Session Data

  • Date:  06/08/2023
  • Time:  22:25 – 23:11 UT
  • Seeing: III. OK – Moderate
  • Transparency: II. Clear with some cloud
  • Temp: 12.3C,
  • Air Pressure: 1025mb, 
  • Humidity: 95%, 
  • Dew Point: 11.7C, 
  • Wind Speed: 4mph

Scope: Altair 250mm RC f/5.3  Camera: ZWO ASI 183MM Pro,  No filter, Dark subtracted and Flat fielded.

Session Notes: Just a quick look at C/2023 E1 before going on to start imaging M17 for the first time.

I’m not sure what it is about EAA, but the visual observers scorn it because it’s imaging and the imagers say it’s not proper imaging. They may both be right, but over the last year many more astronomers seems to be doing their astronomy this way. Plug EAA into Youtube and you will find may tens of videos showing users how they do it.

OK. It’s not visual astronomy. What we look at on the screen even after one single frame bears very little resemblance to what you would see through and eyepiece, but then you are not freezing your bollocks off in the cold and getting backache. I do however have the advantage that if I run my subs for long enough, I can end up with a reasonably decent image afterwards if I process those subs in a normal manner, so that’s a plus.
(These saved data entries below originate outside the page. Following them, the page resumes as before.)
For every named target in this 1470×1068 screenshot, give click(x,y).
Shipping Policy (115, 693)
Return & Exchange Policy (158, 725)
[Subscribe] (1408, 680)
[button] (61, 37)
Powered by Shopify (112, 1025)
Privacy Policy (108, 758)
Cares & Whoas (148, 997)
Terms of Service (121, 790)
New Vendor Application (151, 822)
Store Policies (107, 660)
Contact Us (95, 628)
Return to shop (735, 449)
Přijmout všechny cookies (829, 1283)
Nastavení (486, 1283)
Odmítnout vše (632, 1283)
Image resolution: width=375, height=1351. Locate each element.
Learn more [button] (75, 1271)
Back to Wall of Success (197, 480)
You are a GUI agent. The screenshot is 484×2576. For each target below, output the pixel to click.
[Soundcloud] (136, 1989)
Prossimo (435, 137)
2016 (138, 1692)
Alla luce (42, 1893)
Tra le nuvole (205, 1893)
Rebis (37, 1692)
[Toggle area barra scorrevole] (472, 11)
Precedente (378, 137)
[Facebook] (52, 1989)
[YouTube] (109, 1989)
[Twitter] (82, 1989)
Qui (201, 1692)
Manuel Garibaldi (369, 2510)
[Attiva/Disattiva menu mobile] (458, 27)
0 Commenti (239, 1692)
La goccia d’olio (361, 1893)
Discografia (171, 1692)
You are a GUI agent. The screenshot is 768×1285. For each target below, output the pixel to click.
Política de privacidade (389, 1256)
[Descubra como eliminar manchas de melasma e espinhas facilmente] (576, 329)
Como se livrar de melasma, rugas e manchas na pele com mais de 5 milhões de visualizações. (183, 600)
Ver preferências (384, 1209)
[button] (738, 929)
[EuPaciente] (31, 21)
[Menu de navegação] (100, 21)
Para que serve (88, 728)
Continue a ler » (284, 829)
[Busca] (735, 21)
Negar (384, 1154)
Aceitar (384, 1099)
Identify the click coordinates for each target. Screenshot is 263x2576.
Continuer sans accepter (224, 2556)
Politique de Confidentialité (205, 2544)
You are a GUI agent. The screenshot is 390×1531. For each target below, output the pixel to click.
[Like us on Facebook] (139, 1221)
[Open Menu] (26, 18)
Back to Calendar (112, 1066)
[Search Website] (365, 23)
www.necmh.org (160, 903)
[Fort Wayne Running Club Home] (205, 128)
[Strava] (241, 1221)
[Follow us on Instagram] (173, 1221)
This is a comet aligned stack of of 30 x 15 second subs. You get a much better sense of its size and shape this way, although estimating the coma size is tricky, I came up with a diameter of 1.5 arc minutes. Skytools shows there should be an extensive tail running towards the South, but there is no evidence of it here.

This is a star aligned stack, which shows the Comets track during all 30 exposures.

What really blew me away is how accurate the position of the comet was when I observed it. Above is a CCD view of the comets position at the time of the first frame as calculated in SKytools 4 Imaging. I didn’t log NINA calculation for frame rotation, so have manually adjusted it as best I can, but it’s close enough to show how accurate the orbital element calculations are.

Anyway, I enjoyed the 40 odd minutes watching the image build up in Sharpcap live stack, while waiting for the conditions to image M17 improve.